Show off your skills! If you’ve got a portfolio or any projects related to data acquisition or web crawling, make sure to highlight them. Share your GitHub or any relevant work during interviews to demonstrate your hands-on experience.

Tip Number 3

Prepare for the technical interview by brushing up on your Python skills and understanding distributed systems. Practice coding challenges that focus on data pipelines and web crawlers. The more prepared you are, the more confident you’ll feel!

Tip Number 4

Don’t forget to apply through our website! It’s the best way to ensure your application gets seen. Plus, it shows you’re genuinely interested in being part of the Poolside team. Let’s get you on board!

We think you need these skills to ace Member of Engineering (Pre-training / Data Acquisition)

Distributed Systems
Large-Scale Infrastructure
Data Pipelines
Web Crawlers
Python
Performance Optimisation
Debugging Complex Systems

Some tips for your application 🫡

Show Your Passion for AI:When you're writing your application, let your enthusiasm for AI and software development shine through. We want to see that you’re not just looking for a job, but that you genuinely care about the mission of reaching AGI and how your skills can contribute to that.

Tailor Your Experience:Make sure to highlight your relevant experience in building large-scale systems or data pipelines. We love seeing specific examples of your work, especially if it relates to web crawling or data acquisition. This helps us understand how you can fit into our team.

Be Clear and Concise:Keep your application straightforward and to the point. We appreciate clarity, so avoid jargon unless it's necessary. Make it easy for us to see your qualifications and how they align with the role of Data Acquisition Engineer.

Apply Through Our Website:Don’t forget to submit your application through our website! It’s the best way for us to receive your details and ensures you’re considered for the role. Plus, it helps us keep everything organised on our end.

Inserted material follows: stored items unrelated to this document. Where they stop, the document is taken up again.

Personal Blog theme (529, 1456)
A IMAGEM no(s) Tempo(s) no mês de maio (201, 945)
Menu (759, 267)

How to prepare for a job interview at poolside

Know Your Tech Inside Out

Make sure you brush up on your knowledge of distributed systems, web crawling, and data pipelines. Be ready to discuss your hands-on experience with Python and any large-scale infrastructure you've built or operated. This role is all about technical prowess, so show them you know your stuff!

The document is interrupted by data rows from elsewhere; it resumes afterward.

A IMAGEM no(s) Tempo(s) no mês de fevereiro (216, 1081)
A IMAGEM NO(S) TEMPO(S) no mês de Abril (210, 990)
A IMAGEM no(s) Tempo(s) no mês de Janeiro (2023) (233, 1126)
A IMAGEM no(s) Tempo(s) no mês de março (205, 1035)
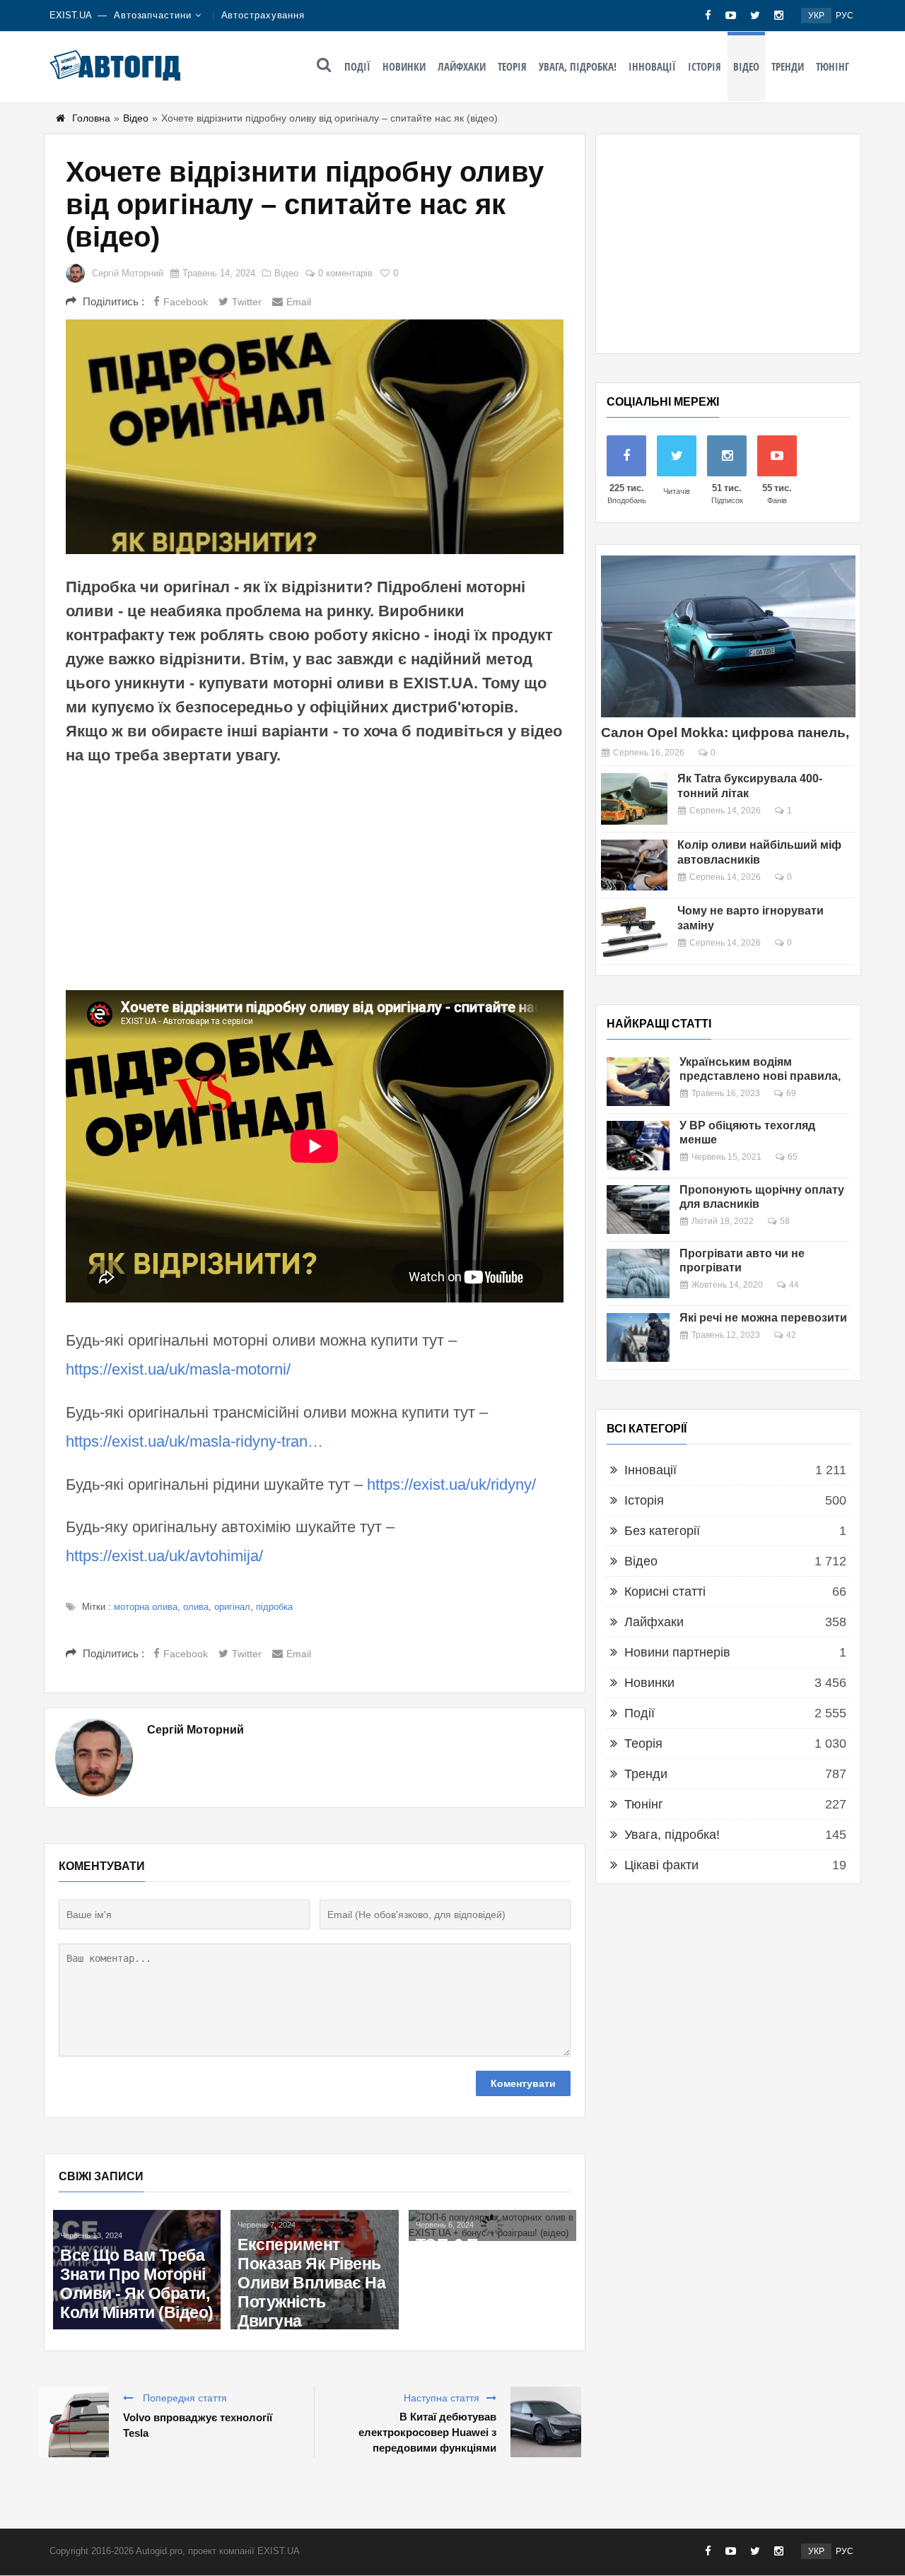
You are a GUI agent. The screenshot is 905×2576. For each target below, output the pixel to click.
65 (793, 1157)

Understand the Company’s Mission

Dive deep into Poolside's mission to reach AGI through software development. Familiarise yourself with their approach to data acquisition and how it impacts model training. When you can connect your skills to their goals, it shows genuine interest and alignment with their vision.

Prepare for Technical Challenges

Expect to face some technical challenges during the interview. Practice solving problems related to data extraction, HTTP protocols, and cloud platforms like AWS. Being able to think on your feet and demonstrate your problem-solving skills will impress the interviewers.

Show Your Collaborative Spirit

Poolside values a low-ego, kind-hearted culture. Be prepared to discuss how you've collaborated with teams in the past, especially in multidisciplinary settings. Highlight your ability to work closely with researchers and engineers to align data acquisition with training needs.